El trabajo de O-Bop es más sencillo ahora. No sencillo, sino más sencillo, de modo que puede situarse a una buena distancia del correo y acercarse solo cuando se aproximan a rampas de salida. Tiene que asegurarse de que no tomen una curva y salgan a la 57 o a la 22, o a Laguna Beach Road o a la autopista de Ortega. Pero da la impresión de que la corazonada de Peaches era acertada, estos tíos van a seguir la carretera principal hasta llegar a México. Así que O-Bop se lo toma con calma, y ahora puede hablar por teléfono sin temor a delatarse, de modo que proporciona los detalles a Little Peaches: «BMW azul, UZ 1 832. Tres tíos. Maletines en el maletero». Esto último no significa una buena noticia, porque tendrán que dar un paso más una vez que hayan detenido el coche, pero Mickey les obligó a practicar esta opción, de modo que O-Bop no está demasiado preocupado.

Mickey sí está preocupado.

Eso es lo que hace Mickey. Preocuparse y esperar hasta que abre la taquilla de Amtrak, después entra y paga en metálico un billete de ida a San Diego. Camina hacia la estación de los Greyhound y compra un billete para Chula Vista. Después vuelve al coche y espera. Y se preocupa. Lo han practicado decenas de veces, pero sigue preocupado. Demasiadas variables, demasiados «si». ¿Y si se produce un embotellamiento de tráfico, si hay un policía estatal aparcado cerca, si llevan un coche de apoyo y no lo vemos? ¿Y si alguien recibe un disparo? Y si, y si, y si…

«Si mi tía tuviera pelotas, sería mi tío», es lo que había contestado Peaches a todas aquellas preocupaciones. Termina su pastel, toma otra taza de café, deja dinero para la cuenta y la propina (la propina justa, ni demasiado pequeña, ni demasiado generosa. No quiere que le recuerden por ningún motivo), y va al coche.

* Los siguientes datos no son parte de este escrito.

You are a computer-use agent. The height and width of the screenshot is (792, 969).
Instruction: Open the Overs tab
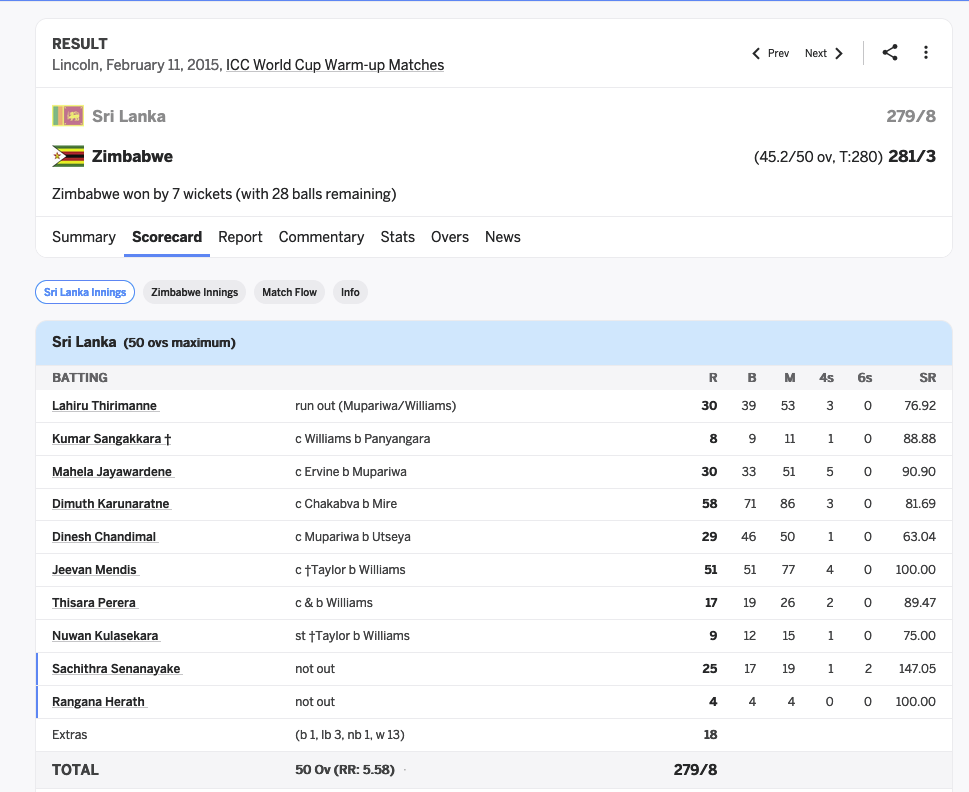click(450, 237)
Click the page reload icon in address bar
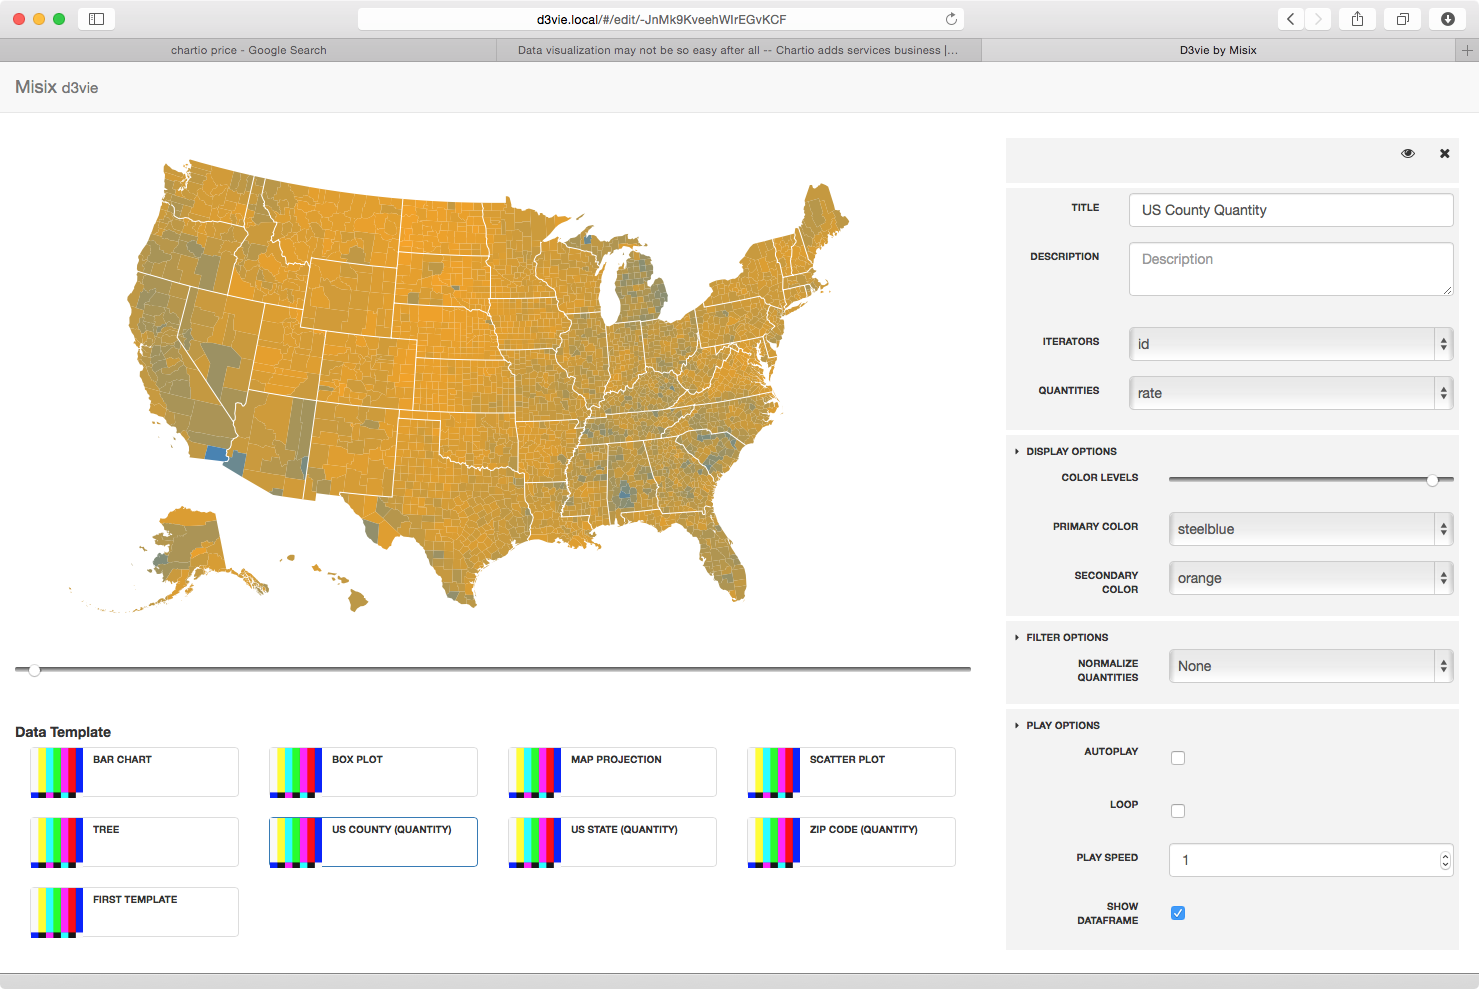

Saca la pistola de la guantera, la sostiene sobre su regazo y comprueba el cargador. Todas las balas siguen en su sitio, tal como pensaba, pero es un hábito, un reflejo. A Peaches le horroriza la posibilidad de ir a apretar el gatillo un día y oír el chasquido seco de una cámara vacía. Guarda la pistola en la funda del tobillo y disfruta de su peso confortable cuando pone en marcha el coche y pisa el acelerador.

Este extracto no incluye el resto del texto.